Start here: how our SEO split tests work
If you aren't familiar with the fundamentals of how we run controlled SEO experiments that form the basis of all our case studies, then you might find it useful to start by reading the explanation at the end of this article before digesting the details of the case study below. If you'd like to get a new case study by email every two weeks, just enter your email address here.
For this week's #SPQuiz, we asked our followers on X/Twitter and LinkedIn what they believed the impact was on organic traffic when we removed valid FAQ markup on an ecommerce customer's PLPs.
Here's what they thought:
Poll Results:
Our followers were roughly evenly split between those who thought removing the valid FAQ markup would be beneficial and those who thought it would be harmful, with a slightly larger group predicting that it would not impact organic traffic.
The Case Study
For some time, FAQ schema markup held a valuable place in SEO as Google's inclusion of these snippets under search listings helped these pages enhance visibility and user engagement.

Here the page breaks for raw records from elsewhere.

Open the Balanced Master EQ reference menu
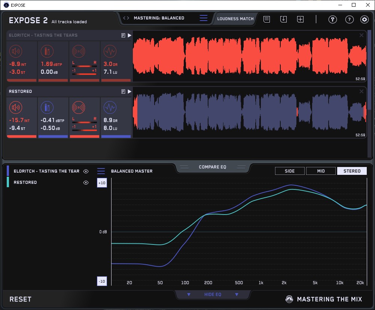Image resolution: width=375 pixels, height=310 pixels. pyautogui.click(x=101, y=171)
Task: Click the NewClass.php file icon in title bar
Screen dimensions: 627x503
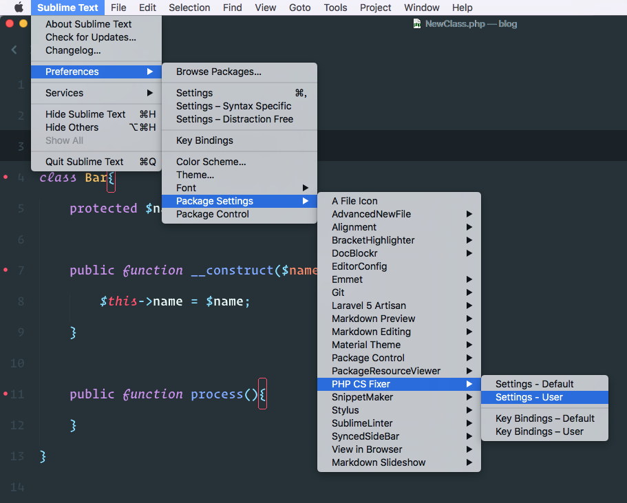Action: coord(416,23)
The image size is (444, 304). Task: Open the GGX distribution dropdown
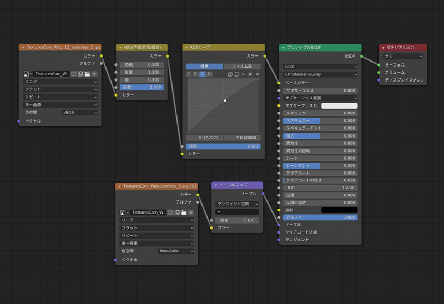click(x=320, y=66)
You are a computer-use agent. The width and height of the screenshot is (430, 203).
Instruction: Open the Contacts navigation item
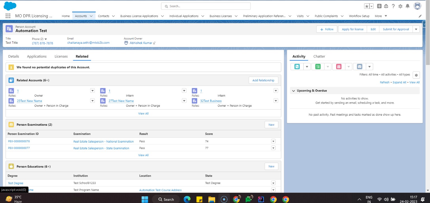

However, as of August 2023, Google has decided to stop displaying FAQ snippets in the search engine results pages for websites unless they are well-known or authoritative, such as government and health sites.
This change raises an important question: Does FAQ schema markup still contribute to SEO, or could it potentially harm performance?
What Was Changed
In light of this update, we tested the microdata FAQ schema on an ecommerce customer's product listing pages (PLPs) by removing the attributes itemprop
, itemscope
, and itemtype
from the in-line FAQ within the SEO content block.
Results
Removing valid FAQ schema alone had no statistically significant impact on organic traffic. Based on our test, this suggests that since snippets no longer appear in the SERP, the FAQ schema doesn't influence traffic positively or negatively.
Though our data does not indicate that removing FAQ schema will lead to increased organic traffic, companies may choose to remove it anyway, as eliminating code makes maintenance easier - primarily when it is implemented via microdata, which is more difficult to QA visually than JSON-LD. Other businesses may choose to leave their FAQ markup in place and only remove it in the future when the page type is eventually refactored.
How our SEO split tests work
The most important thing to know is that our case studies are based on controlled experiments with control and variant pages:
- By detecting changes in performance of the variant pages compared to the control, we know that the measured effect was not caused by seasonality, sitewide changes, Google algorithm updates, competitor changes, or any other external impact.
- The statistical analysis compares the actual outcome to a forecast, and comes with a confidence interval so we know how certain we are the effect is real.
- We measure the impact on organic traffic in order to capture changes to rankings and/or changes to clickthrough rate (more here).